• _Dataset records_:
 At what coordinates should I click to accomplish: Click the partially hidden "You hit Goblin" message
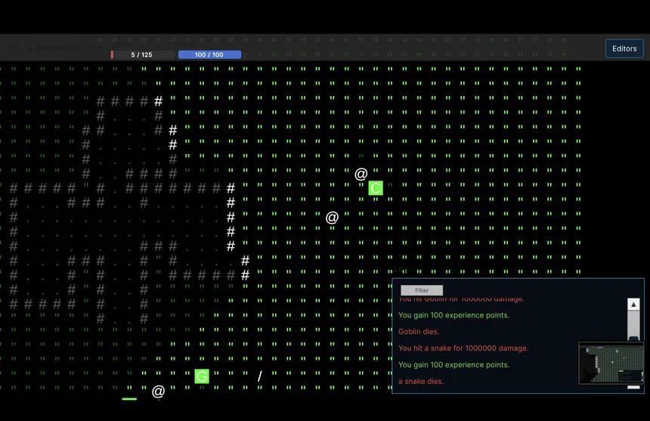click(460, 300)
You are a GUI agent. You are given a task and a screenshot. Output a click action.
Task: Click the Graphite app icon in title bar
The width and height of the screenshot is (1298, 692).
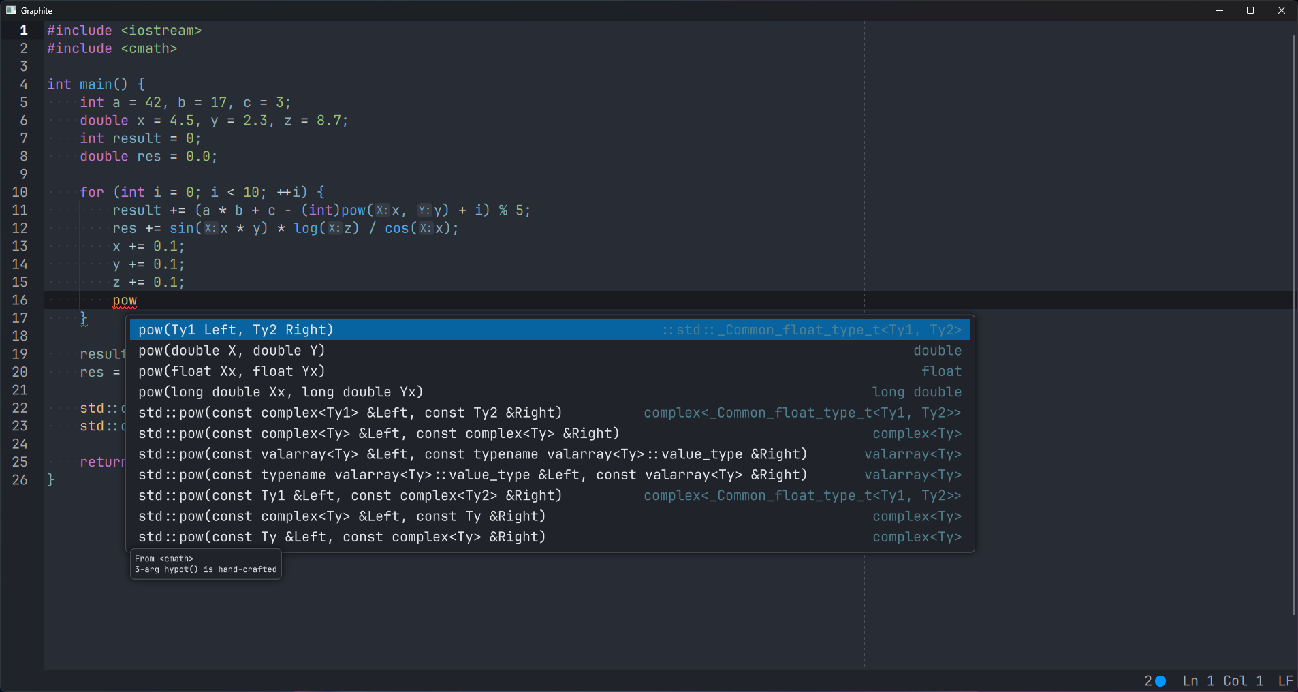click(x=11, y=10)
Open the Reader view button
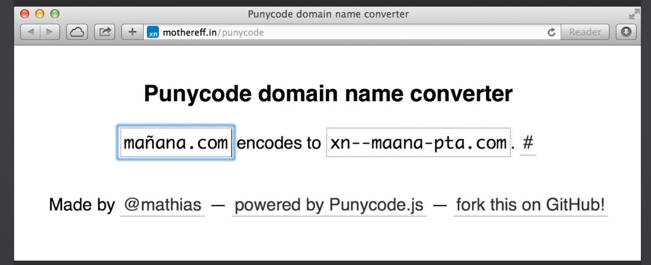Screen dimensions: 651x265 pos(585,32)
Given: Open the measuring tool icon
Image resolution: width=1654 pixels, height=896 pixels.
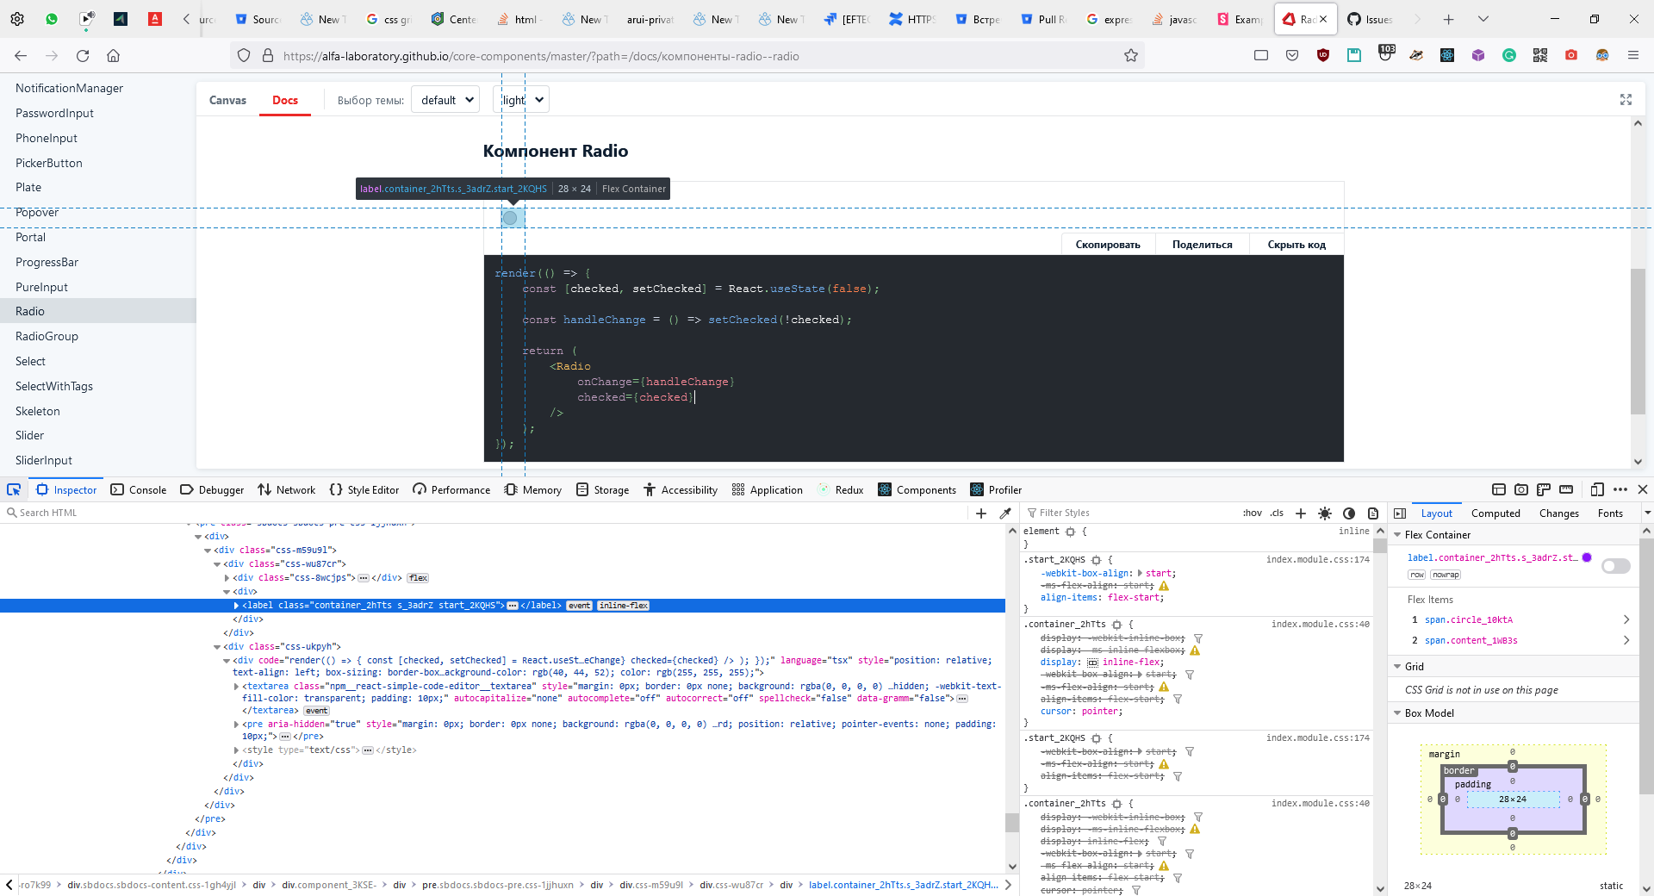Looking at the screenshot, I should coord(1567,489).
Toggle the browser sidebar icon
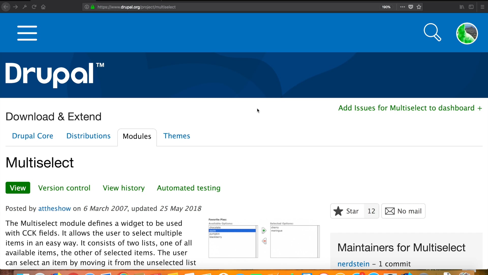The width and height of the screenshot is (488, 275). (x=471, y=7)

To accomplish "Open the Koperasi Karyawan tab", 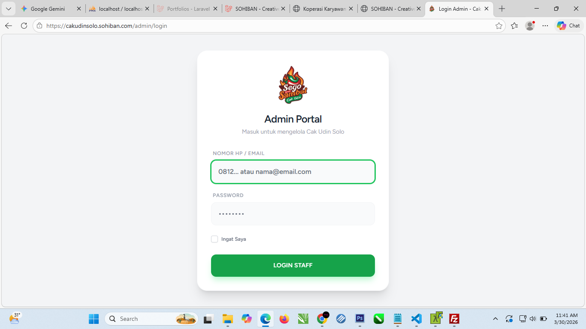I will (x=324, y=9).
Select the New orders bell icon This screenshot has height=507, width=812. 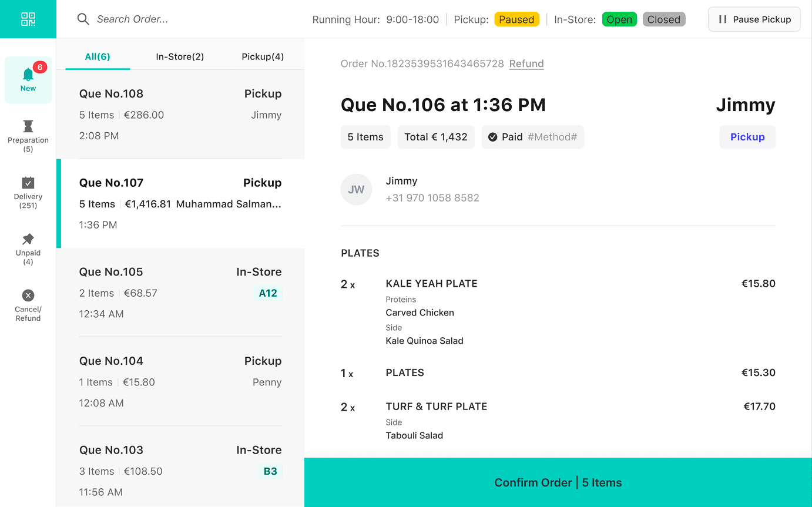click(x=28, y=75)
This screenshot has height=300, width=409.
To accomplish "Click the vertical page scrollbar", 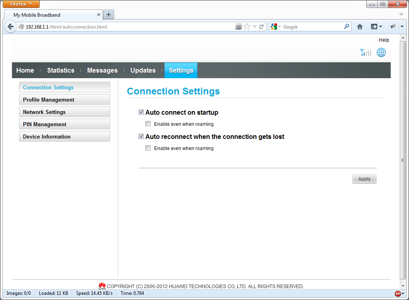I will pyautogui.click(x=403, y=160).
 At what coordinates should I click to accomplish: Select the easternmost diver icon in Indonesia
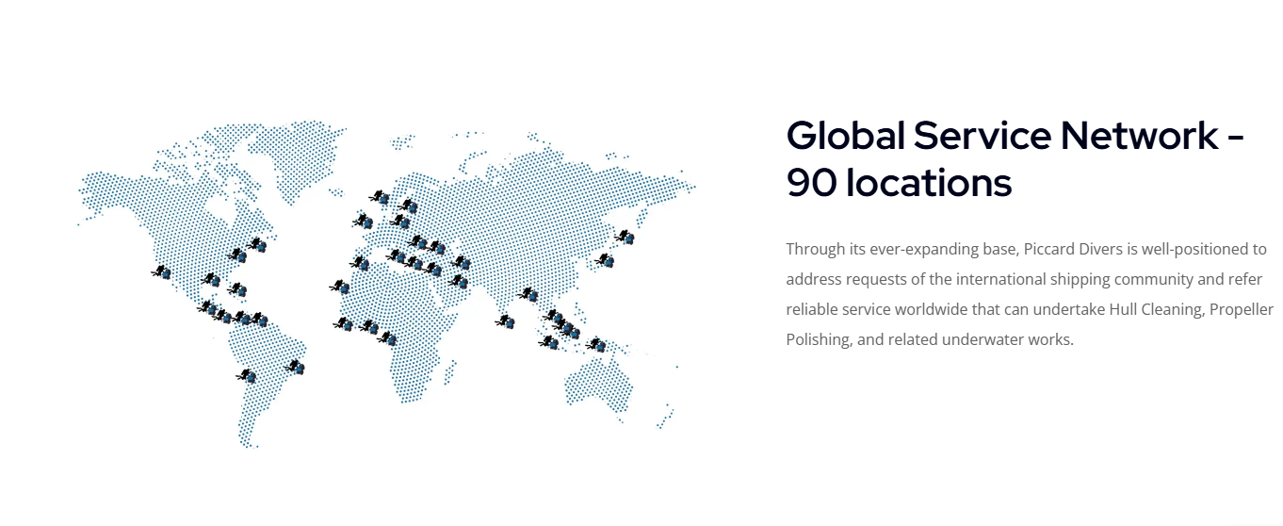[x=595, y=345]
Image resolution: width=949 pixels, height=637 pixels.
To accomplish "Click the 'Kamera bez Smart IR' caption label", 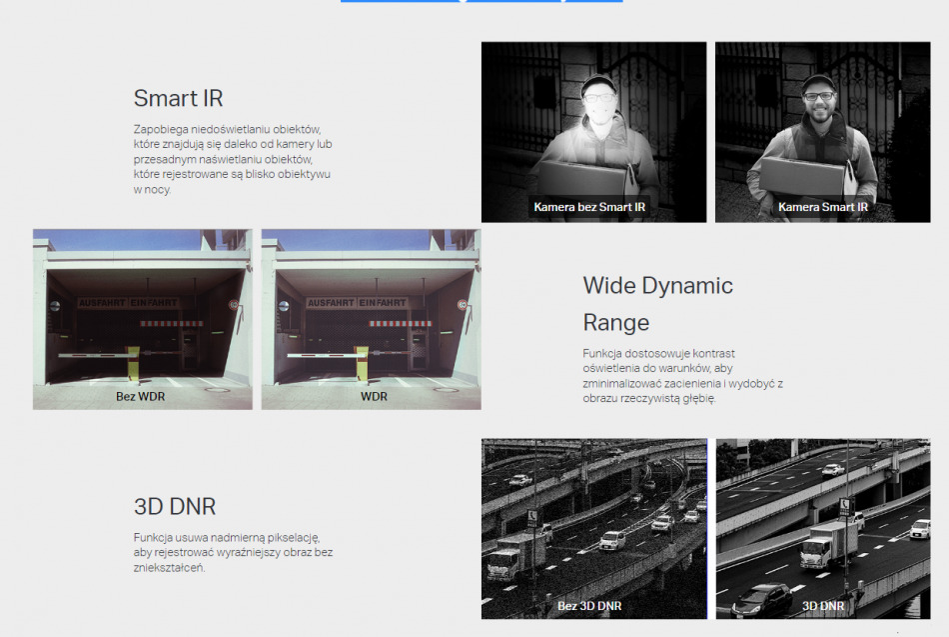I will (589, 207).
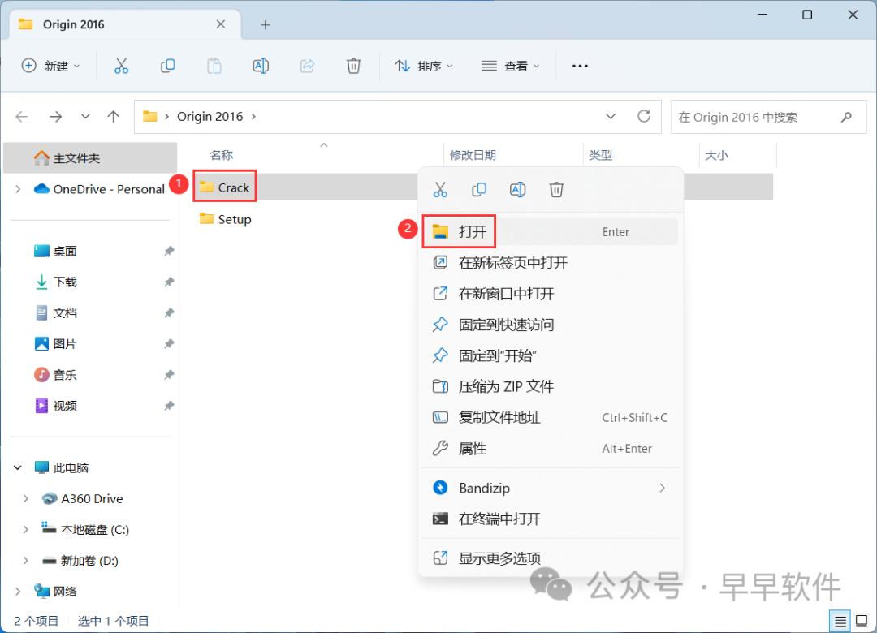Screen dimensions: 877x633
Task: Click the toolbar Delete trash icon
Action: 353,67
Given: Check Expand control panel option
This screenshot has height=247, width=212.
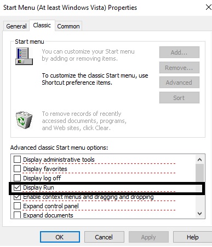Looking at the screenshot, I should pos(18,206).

• _Task prompt_: Copy out the listing word for word, from its first line through the line that contains "Looking at the screenshot, I should coord(1567,489).", and include both ends. Leave the pictures out.

• _Output_:
 At what coordinates should I click to accomplish: Click the partially hidden "You hit Goblin" message
click(460, 300)
You are a GUI agent. You are given a task and a screenshot. Output a click action.
Task: Click the Graphite app icon in title bar
The width and height of the screenshot is (1298, 692).
click(x=11, y=10)
Open the Reader view button
Screen dimensions: 651x265 pos(585,32)
Given: Open the measuring tool icon
Image resolution: width=1654 pixels, height=896 pixels.
Looking at the screenshot, I should coord(1567,489).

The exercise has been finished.